Anti-Obama protesters gather at the University of Johannesburg's Soweto campus as the institution prepares to award an honorary doctorate to the U.S. president.
SOWETO AREA OF JOHANNESBURG, SOUTH AFRICA (JUNE 29, 2013) (REUTERS) - Dozens of protesters gathered at the University of Johannesburg Soweto Campus on Saturday (June 29) as it prepared to present an honorary doctorate to U.S. President Barack Obama.
Obama was scheduled to hold a "town hall meeting" with youth leaders at the campus, which lies in the Johannesburg township known for 1976 student protests against apartheid.
The town hall meeting caused small protests amongst students of the university who objected to Obama's visit at the time when they say the intake of South African universities is not representative of the country's racial mix.
"Our university can decide to give an honorary doctorate to a black man fromAmerica, when students within our university, black students within our university, are dropping out at an enormous rate because of the continued existence of the legacy of racism," said local resident Claire Ceruti.
Other students accused Obama of human rights violations and felt that the doctorate should not have been awarded.

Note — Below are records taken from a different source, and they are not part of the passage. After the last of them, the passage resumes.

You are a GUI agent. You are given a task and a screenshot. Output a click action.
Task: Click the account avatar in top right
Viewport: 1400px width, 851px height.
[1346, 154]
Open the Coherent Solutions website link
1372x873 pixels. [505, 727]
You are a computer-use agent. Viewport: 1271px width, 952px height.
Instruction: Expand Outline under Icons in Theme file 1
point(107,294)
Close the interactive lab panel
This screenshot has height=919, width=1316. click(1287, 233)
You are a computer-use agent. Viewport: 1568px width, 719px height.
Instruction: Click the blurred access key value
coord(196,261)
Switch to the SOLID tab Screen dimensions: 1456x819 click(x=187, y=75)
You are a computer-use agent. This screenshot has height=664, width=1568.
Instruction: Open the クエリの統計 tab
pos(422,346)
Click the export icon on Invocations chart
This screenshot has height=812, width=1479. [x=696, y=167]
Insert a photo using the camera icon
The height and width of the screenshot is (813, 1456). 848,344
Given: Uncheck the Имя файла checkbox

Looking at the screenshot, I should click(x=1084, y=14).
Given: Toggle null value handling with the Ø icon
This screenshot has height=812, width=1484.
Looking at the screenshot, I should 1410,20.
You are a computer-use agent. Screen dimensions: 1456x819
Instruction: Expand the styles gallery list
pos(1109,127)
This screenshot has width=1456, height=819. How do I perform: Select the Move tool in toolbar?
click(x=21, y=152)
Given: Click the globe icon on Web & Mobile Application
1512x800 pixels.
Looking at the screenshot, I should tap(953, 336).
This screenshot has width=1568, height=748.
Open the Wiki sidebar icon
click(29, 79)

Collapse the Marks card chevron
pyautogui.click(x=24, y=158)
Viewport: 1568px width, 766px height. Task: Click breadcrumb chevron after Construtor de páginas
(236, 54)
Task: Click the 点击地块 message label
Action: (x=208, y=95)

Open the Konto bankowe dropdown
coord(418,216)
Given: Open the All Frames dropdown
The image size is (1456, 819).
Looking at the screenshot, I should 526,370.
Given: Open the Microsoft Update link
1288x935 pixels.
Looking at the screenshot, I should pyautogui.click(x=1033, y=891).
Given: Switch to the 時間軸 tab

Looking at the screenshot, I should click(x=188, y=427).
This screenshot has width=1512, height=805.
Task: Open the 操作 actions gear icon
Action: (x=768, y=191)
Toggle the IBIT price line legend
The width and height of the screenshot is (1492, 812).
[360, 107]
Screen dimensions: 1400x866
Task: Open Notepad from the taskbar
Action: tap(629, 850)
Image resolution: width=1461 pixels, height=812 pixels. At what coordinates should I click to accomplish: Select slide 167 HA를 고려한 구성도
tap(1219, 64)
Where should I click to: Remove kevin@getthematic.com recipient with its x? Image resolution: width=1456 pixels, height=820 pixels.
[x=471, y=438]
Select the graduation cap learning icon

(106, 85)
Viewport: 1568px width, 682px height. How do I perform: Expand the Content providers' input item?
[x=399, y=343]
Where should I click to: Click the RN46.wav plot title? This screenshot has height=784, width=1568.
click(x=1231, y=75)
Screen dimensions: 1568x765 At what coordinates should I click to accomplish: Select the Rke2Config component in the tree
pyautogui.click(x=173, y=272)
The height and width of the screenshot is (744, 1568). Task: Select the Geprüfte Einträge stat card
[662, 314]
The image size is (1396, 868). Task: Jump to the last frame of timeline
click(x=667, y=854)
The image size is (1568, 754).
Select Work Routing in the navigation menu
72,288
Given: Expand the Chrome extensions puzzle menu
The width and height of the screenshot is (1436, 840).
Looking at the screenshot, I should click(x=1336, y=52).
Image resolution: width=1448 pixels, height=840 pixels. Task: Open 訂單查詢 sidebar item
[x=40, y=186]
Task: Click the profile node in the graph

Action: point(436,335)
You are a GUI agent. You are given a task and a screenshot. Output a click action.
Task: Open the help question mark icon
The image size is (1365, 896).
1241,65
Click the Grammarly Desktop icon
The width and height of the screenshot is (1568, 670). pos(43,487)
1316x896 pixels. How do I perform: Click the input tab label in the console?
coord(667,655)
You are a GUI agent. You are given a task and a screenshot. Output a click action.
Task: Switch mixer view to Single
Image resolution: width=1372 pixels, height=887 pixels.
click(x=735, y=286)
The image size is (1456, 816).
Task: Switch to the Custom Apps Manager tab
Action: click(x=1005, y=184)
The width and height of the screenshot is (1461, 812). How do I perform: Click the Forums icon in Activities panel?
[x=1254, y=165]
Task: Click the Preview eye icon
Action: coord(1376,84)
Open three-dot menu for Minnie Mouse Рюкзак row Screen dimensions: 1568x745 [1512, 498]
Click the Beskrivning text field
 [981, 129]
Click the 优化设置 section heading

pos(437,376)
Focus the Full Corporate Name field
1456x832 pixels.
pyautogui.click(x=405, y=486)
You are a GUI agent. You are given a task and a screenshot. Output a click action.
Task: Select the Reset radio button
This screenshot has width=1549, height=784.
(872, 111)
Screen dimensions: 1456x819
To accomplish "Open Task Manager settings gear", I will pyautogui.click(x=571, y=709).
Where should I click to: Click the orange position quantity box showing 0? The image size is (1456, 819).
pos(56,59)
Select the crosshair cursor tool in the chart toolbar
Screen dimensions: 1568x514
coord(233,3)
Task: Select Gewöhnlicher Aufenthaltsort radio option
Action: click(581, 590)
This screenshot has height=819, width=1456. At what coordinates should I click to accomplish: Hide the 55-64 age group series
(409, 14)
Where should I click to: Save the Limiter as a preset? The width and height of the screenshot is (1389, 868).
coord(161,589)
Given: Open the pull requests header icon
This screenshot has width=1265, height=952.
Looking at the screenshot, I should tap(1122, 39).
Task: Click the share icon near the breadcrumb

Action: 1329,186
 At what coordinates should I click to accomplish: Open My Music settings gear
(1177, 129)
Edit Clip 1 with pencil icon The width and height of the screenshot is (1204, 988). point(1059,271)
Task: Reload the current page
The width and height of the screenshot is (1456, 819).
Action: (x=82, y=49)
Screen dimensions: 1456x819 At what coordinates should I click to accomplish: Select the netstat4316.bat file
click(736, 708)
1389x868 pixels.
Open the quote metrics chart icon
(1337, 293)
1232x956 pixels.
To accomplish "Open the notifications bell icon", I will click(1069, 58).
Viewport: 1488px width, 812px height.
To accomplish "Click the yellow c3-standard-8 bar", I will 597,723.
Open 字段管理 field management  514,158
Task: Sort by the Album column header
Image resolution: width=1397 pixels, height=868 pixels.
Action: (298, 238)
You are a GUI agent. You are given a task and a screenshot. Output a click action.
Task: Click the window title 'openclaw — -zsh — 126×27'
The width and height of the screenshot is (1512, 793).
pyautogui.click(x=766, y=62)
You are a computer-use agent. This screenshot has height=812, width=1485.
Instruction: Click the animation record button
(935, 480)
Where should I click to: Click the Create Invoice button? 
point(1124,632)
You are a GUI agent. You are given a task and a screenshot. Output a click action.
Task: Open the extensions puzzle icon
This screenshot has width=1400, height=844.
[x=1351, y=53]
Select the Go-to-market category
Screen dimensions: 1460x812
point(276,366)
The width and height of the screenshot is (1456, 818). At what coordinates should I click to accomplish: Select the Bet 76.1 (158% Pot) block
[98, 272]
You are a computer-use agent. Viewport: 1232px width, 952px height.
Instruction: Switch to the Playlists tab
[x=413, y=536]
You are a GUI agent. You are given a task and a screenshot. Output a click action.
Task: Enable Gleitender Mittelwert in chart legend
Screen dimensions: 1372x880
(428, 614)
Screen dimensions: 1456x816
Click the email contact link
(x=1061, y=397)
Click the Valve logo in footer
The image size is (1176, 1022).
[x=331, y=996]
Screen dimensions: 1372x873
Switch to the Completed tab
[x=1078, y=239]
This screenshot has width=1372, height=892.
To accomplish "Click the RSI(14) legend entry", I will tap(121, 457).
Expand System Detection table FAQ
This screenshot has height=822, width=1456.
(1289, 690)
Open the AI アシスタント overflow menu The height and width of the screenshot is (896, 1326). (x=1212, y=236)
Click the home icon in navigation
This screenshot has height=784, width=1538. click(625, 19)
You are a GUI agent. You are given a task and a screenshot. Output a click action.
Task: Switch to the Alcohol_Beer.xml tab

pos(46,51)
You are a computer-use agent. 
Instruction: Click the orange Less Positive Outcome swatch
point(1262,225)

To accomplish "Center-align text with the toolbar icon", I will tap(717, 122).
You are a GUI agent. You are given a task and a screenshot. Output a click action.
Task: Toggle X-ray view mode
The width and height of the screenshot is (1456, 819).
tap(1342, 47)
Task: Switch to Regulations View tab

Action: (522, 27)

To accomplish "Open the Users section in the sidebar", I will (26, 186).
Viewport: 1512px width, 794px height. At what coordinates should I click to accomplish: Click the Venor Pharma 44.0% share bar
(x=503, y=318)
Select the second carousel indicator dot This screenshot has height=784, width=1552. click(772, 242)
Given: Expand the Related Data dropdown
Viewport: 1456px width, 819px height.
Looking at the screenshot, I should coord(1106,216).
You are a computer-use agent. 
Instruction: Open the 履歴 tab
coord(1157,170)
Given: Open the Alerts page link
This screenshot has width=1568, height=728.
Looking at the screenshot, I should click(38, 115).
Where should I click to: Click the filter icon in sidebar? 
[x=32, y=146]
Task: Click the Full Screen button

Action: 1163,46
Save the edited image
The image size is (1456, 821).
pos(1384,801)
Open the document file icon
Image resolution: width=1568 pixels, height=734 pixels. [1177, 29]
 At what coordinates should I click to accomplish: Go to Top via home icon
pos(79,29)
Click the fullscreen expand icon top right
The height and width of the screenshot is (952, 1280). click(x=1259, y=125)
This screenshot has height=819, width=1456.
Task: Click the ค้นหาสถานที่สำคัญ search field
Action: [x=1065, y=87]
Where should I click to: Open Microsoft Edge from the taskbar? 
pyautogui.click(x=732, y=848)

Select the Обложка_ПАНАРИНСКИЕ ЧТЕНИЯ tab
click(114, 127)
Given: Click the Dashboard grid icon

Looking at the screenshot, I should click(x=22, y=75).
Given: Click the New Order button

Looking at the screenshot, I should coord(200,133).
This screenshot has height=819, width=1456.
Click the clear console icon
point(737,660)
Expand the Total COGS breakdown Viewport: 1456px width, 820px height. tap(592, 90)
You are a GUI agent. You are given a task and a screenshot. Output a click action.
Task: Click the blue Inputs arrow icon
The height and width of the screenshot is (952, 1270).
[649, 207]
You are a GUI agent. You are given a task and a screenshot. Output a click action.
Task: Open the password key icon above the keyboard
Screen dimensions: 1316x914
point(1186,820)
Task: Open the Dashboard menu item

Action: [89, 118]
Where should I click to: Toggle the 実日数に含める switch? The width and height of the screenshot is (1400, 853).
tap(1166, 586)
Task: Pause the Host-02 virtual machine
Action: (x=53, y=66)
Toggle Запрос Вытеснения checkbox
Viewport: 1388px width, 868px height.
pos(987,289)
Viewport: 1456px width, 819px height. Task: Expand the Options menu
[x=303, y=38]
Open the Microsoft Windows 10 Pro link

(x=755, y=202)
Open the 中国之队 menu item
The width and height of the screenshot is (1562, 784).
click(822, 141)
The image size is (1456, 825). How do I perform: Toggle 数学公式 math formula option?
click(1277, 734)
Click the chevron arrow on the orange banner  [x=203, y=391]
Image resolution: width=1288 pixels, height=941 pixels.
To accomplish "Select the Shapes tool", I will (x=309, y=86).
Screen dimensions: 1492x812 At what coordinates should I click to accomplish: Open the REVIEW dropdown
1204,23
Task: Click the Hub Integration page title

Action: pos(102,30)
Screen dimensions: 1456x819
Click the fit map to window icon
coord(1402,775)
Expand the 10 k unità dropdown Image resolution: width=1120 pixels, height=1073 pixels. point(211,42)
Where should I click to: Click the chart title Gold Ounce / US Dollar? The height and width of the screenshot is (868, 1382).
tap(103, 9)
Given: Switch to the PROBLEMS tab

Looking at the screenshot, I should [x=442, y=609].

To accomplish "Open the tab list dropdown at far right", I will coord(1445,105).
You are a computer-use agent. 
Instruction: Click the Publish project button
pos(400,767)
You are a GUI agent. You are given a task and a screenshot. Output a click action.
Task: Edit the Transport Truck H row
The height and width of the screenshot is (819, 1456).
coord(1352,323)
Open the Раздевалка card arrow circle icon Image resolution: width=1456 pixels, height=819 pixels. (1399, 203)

"As a UJ [University of Johannesburg] student, we feel that Mr Obama is being honoured and we do not see see, we do not feel, that he deserves the doctorate," said student Nekhmeyah.
Protesters at the Soweto campus shouted "Go back Obama" and carried posters that showed Obama with a Hitler moustache.
On Friday (June 28) nearly 1,000 trade unionists, Muslim activists and South African Communist Party members marched to the U.S. embassy shouting slogans denouncing Obama's foreign policy as "arrogant and oppressive".
South African critics of Obama have focused in particular on his support for U.S. drone strikes overseas, which they say have killed hundreds of innocent civilians, and his failure to fulfil a pledge to close the U.S. military detention centre at Guantanamo Bay in Cuba.